ADFC Jugend und Stadtjugendring gewinnen mit MoFi den 3. Platz beim Heidelberger Präventionspreis.

MoFI – Mobilität schaffen-Fahrrad erleben-Integration erfahren“ ist ein Gemeinschaftsprojekt des Stadtjugendrings Heidelberg in Kooperation mit dem ADFC Rhein-Neckar/Heidelberg

Mit dem 3. Preis würdigte die Jury das Engagement des Stadtjugendrings Heidelberg in Kooperation mit dem ADFC Rhein-Neckar/Heidelberg. Stellvertretend für die Jury übergab Frau Isabel Arendt den Preis an Frau Eva Siegmund (ADFC) und Herrn Steffen Wörner (Stadtjugendring).

Im Rahmen des Projekts MoFI (Mobile Fahrrad-Integration) besuchen ehrenamtliche HelferInnen und Mitarbeitende Flüchtlingsunterkünfte und bringen Kindern und Jugendlichen in vier Modulen den sicheren Umgang mit dem Fahrrad, Verständnis für die Fahrradtechnik und die Kenntnis der Verkehrsregeln bei. Den Anstoß für das Projekt gaben Freiwillige im BFD (Bundesfreiwilligendienst) beim ADFC, die in Ihrem Freiwilligenjahr in der Verkehrspädagogik auch geflüchtete Kinder und Jugendlicheerreichen wollten. Sie überzeugten weitere Ehrenamtliche, darunter Schüler und Senioren, zur Mitarbeit. Sämtliche benötigten Materialien werden per Lastenrad und einem selbst entwickelten und gebauten Fahrradanhänger zu den Einsatzstellen transportiert. Die jungen Flüchtlinge werden anschließend eingeladen, kostenlos an den Jugendfreizeiten der ADFC-Jugend teilzunehmen sowie an den regelmäßigen Jugendgruppen, wie Mountainbike- und Rennradtreff, teilzunehmen.

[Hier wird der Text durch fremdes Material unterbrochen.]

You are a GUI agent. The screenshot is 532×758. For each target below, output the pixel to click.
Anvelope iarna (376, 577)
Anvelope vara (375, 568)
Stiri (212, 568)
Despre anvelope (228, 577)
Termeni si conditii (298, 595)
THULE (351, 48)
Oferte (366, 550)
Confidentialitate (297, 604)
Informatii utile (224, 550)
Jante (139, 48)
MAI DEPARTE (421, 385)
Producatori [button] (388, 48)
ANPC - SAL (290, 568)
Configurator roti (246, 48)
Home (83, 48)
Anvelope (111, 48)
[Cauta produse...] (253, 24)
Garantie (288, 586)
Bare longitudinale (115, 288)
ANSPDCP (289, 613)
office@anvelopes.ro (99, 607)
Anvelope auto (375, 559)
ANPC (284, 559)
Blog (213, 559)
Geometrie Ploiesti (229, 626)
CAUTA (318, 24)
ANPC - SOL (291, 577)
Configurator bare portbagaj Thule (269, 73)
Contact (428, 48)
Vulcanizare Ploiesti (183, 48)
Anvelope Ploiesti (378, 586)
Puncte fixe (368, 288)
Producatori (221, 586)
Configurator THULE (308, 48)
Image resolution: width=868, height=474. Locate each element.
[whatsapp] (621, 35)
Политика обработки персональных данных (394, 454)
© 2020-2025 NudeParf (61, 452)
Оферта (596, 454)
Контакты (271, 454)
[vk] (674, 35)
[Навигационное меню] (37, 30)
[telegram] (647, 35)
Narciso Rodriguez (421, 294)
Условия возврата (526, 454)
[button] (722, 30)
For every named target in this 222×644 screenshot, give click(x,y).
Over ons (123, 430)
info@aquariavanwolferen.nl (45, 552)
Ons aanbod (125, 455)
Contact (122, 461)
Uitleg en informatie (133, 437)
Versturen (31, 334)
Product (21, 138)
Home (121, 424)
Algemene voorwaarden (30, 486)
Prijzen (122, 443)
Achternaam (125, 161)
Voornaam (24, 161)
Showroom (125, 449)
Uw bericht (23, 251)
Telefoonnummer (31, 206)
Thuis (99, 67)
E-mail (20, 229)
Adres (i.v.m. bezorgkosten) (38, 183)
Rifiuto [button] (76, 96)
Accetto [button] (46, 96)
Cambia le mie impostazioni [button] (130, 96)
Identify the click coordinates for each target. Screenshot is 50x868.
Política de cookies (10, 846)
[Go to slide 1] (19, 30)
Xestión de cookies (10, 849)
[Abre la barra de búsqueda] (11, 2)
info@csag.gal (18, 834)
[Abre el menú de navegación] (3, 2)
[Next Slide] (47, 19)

Der erste Baustein des Projekts vermittelt den sicheren Umgang mit dem Rad mit spielerischen Fahrradparcours und Gruppenspielen. Dabei geht es um Geschicklichkeit, Koordination und Gleichgewicht. Kinder, die noch nicht sicher auf dem Rad sind, beginnen zunächst mit Roller oder Pedalo, für Jugendliche werden Rennräder und Mountainbikes bereitgestellt. Das zweite Modul soll das technische Verständnis durch Reparaturtrainings fördern. Dabei wird vor allem Wert auf die grundlegenden Funktionen wie Bremsen, Licht und Bereifung gelegt. Neben „normalen“ Fahrrädern lernen die TeilnehmerInnen auch andere Radtypen wie Tandem oder Liegerad kennen. Im Zentrum des dritten Moduls steht das richtige Verhalten im Straßenverkehr, spielerisch vermittelt mit einem „Schilderwald“, mit Verkehrsmemory und anderen Gruppenspielen.
Als viertes Modul wird nach Möglichkeit ein gemeinsamer Radausflug in die Umgebung unternommen, beispielsweise zum Fußballspielen. Die TeilnehmerInnen lernen die besten Radwege kennen und werden auf gefährliche Stellen im Verkehrsnetz hingewiesen.

Ein wichtiges Prinzip von MoFI ist die Einbeziehung der Eltern. Sie begleiten die Kinder und Jugendlichen (insofern es sich nicht um unbegleitete Minderjährige handelt) und werden ebenso mit Informationen versorgt. Dafür wurden alle Flyer und Spielmaterialien in vier verschiedenen Sprachen erstellt.